The method of ion flow control is that the flow of ions is fed to an incoming hole fixed end, at least one nanotube, which was originally provided with a magnet or property sprayed layer, the shell having its own permanent magnet with poles N-NORTH-S- SOUTH who have the body along the nanotube, which in this case, reinforce fastening element, and the free end of the flexible nanotube bearing within its cavity, this flow of ions, physically move in space, in the region of motion, with the channel and stop its free end outlet nanotubes in a predetermined point of the movement, for this serves the voltage with elements of electronic control on the electromagnetic coil of the deflecting sys tem, which act on the magnet, and reject what the free end of the nanotube with the outlet and as a result, control ion flow, while purposefully sent ions introduced into any given point, which is in the region of motion of the free end of the nanotube, with a nanotube - is, at least one, the hollow nanotube , which has one or several layers of shells with different properties.

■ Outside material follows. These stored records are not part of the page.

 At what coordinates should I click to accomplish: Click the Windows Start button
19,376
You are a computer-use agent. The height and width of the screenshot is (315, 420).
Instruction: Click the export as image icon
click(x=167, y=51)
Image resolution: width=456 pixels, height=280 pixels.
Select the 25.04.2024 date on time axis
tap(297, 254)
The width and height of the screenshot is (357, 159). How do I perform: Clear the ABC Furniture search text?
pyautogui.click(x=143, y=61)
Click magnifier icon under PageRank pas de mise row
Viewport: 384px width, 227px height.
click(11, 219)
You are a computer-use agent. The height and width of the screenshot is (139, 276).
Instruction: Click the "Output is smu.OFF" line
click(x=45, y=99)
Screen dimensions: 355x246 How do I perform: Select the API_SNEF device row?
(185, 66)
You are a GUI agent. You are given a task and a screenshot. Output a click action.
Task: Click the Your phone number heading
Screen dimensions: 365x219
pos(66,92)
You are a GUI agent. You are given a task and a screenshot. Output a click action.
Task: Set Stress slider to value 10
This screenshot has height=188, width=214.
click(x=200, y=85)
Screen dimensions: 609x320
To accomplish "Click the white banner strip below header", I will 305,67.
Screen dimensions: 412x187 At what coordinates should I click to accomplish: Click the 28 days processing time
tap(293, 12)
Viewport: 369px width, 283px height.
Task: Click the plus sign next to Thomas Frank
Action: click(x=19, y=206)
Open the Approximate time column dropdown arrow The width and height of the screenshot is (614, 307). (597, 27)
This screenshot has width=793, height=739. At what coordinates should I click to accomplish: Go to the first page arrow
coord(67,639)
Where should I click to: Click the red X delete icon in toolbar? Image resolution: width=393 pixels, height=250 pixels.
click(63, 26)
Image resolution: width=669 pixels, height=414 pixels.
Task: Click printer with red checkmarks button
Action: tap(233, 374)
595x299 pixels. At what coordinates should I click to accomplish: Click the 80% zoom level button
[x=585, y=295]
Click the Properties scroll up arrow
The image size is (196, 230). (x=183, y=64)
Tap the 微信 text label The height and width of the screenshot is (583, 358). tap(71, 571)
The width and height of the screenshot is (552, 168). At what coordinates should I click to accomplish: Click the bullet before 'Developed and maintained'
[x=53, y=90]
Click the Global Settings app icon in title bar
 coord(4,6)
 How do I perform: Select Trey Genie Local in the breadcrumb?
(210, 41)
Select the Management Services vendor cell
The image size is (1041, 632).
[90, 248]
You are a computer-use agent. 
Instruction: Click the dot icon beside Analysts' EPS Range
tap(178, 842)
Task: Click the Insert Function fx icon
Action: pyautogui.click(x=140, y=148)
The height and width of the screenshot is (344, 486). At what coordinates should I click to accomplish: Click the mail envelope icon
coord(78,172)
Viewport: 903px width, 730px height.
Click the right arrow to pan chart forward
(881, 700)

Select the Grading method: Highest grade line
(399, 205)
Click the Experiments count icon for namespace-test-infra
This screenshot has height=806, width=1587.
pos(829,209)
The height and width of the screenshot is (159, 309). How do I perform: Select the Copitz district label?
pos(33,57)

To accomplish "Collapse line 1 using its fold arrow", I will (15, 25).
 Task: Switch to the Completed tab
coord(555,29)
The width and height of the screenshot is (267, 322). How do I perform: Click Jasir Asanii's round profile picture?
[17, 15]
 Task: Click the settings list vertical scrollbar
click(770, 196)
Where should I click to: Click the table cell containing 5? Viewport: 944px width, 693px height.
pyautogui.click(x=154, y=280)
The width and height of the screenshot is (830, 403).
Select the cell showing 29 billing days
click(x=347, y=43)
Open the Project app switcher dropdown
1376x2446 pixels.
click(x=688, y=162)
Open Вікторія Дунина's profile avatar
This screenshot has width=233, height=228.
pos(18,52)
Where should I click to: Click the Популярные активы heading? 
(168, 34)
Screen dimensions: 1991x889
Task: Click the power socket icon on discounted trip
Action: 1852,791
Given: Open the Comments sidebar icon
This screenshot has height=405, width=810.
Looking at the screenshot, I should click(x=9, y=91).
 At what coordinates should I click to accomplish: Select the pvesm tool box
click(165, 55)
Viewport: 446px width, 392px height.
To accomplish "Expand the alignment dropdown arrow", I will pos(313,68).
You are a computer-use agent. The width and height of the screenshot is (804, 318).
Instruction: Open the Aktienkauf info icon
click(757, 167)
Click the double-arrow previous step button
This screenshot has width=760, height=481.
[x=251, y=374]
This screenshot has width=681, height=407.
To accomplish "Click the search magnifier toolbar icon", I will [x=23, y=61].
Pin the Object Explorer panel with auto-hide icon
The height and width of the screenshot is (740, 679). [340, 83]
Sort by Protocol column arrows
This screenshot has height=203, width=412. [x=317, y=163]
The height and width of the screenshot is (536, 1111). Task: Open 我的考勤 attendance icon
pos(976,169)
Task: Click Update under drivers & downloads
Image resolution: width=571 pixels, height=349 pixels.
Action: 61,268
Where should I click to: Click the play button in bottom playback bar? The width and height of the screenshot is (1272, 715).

The device for implementing the above method includes the flow of ions, the flexible nanotube close element nanotubes, fixed end of the nanotube, the free end of the nanotube along the body carrying the magnet N-NORTH-S-SOUTH, entry, entry hole in the fixed end of the nanotube, the output, the output of opening of the free end of the nanotube, a voltage of at least one electromagnetic coil with a core that controls the voltage applied to the coil, the substrate, workdesk.

Description

The method and device for controlling the flow of ions belong to the field of nanomechanics, industrial nanotechnological production, in particular nanoelectronics.

Technical level

A known method and device carrying a stream of ions, by which the direction of flow to the desired point is carried out manually or mechanically. With a motionlessly fixed transport hook for ion transfer, microneedles cling to a single ion, particle and move together with the rigidly installed end of the device to the corresponding point within the boundaries of the region of possible motion. Known, for example, in particular nano-needles.

A well-known solution for controlling the flow of ions, the devices of which are ineffective in operation, have a primitive and cumbersome design, are laborious to use, costly, unreliable, have limited capabilities, including slow and inaccurate ones.

The purpose of the invention

The aim of the present invention is to expand the capabilities of known methods for controlling ion flow and devices for their implementation, creating new possibilities for modeling materials with new properties, increasing the efficiency, speed, quality, reliability of nanoscale modeling, reducing costs and increasing efficiency in principle.

To achieve this goal, when moving and modeling ions, they refused to use nano-needles and from a controlled mobile working surface.

Instead, the authors proposed to direct the ion flow to the desired modeling point together with the outlet of the ion-carrying channel of the free end of the hollow nanotube.

This technical problem is solved by the present invention, the essence of which is to control the ion flow as follows: ions are introduced into the inlet, into the flexible nanotube, while the outlet of the free end of the flexible nanotube is physically moved by the acting actuators within the boundaries of the region of motion of the free end and from the inside of the nanotube ions are removed at any given point.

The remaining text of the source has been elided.